Question: The surgeon removed a ganglion cyst that was over the sinus tarsi area of the patient's foot. For the facility, should I report 27630 if he made a subcutaneous incision?
Answer: Although 27630 (Excision of lesion of tendon sheath or capsule [e.g., cyst or ganglion], leg and/or ankle) is a valid code for a freestanding or hospital-based facility, it's not your best choice in this situation. Because the cyst was on the patient's foot, choose 28090 (Excision of lesion, tendon, tendon sheath, or capsule [including synovectomy] [e.g., cyst or ganglion]; foot). If you're coding for a freestanding facility, the national facility rate for 28090 is $891.60, and the procedure falls under payment indicator A2 (Surgical procedure on ASC list in CY 2007; payment based on OPPS relative payment weight). For hospital-based OPPS coding, procedure 28090 is under APC classification 0055 (Level I foot musculoskeletal procedures). Assigned a status indicator of "T," the multiple reduction rule applies.
Pass-Through Payments Explained
Question: Can you explain what "pass-through payments" are?

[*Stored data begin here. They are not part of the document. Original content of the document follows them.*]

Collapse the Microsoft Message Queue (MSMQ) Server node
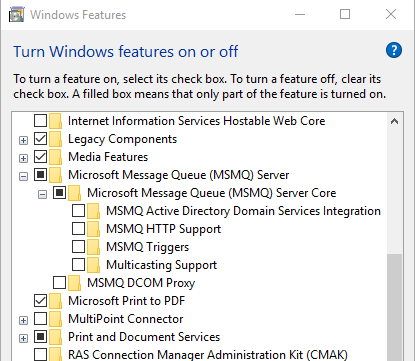The image size is (415, 361). point(23,176)
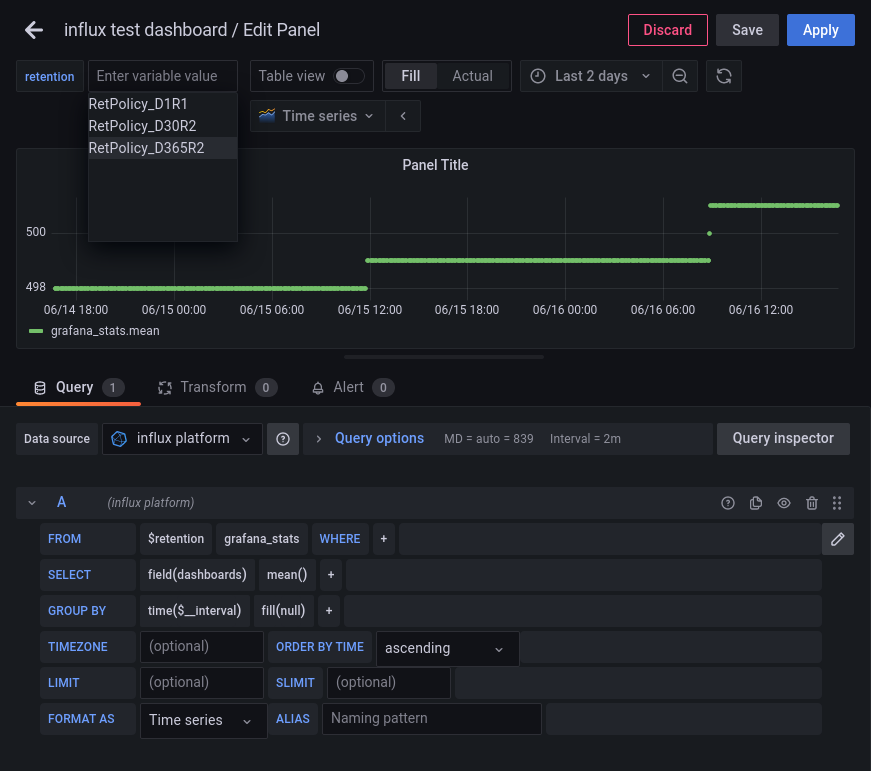Open the pencil edit icon beside WHERE

point(837,538)
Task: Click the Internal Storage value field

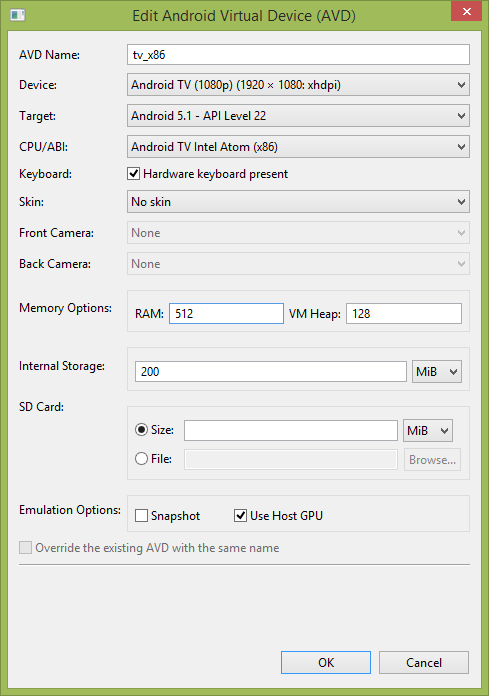Action: coord(271,372)
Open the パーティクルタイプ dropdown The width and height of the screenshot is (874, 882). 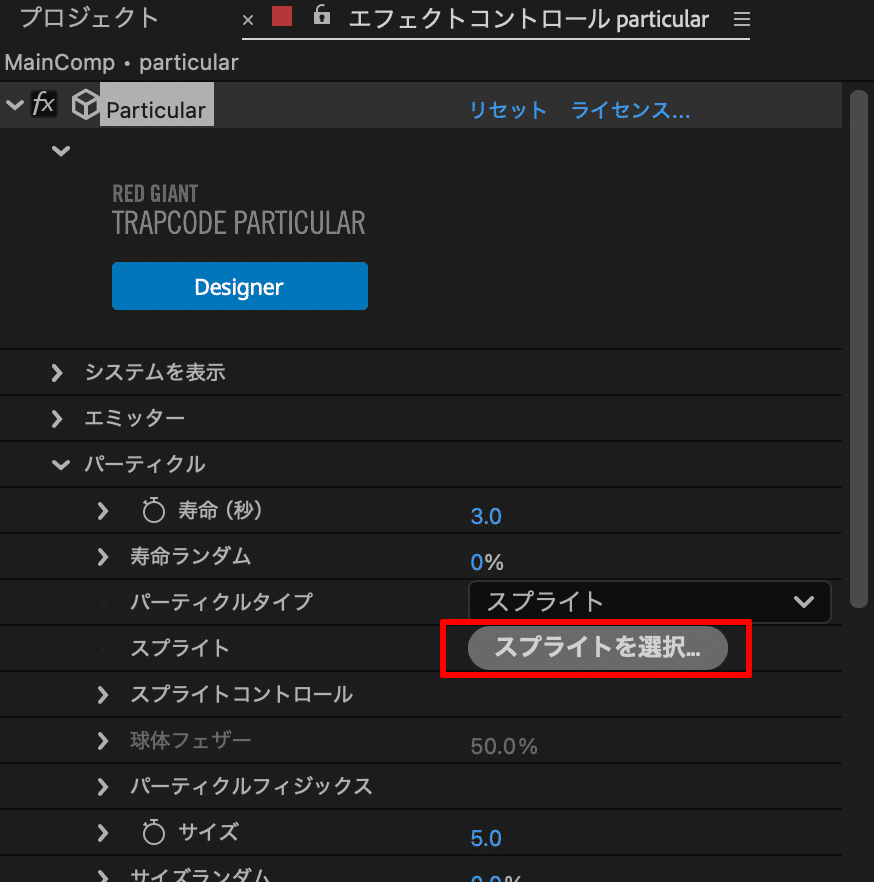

Answer: Pass-through payments are transitional payments that Medicare establishes for new drugs, biologicals, radiopharmaceutical agents, and medical devices. It's a temporary way for insurers to pay ASCs for items until Medicare determines whether the cost will continue to be paid separately or whether it will be rolled into an existing APC-based fee. Drugs and devices with a status indicator of G or H receive pass-through payment. The fee normally is either the APC-based fee or a percentage of charges.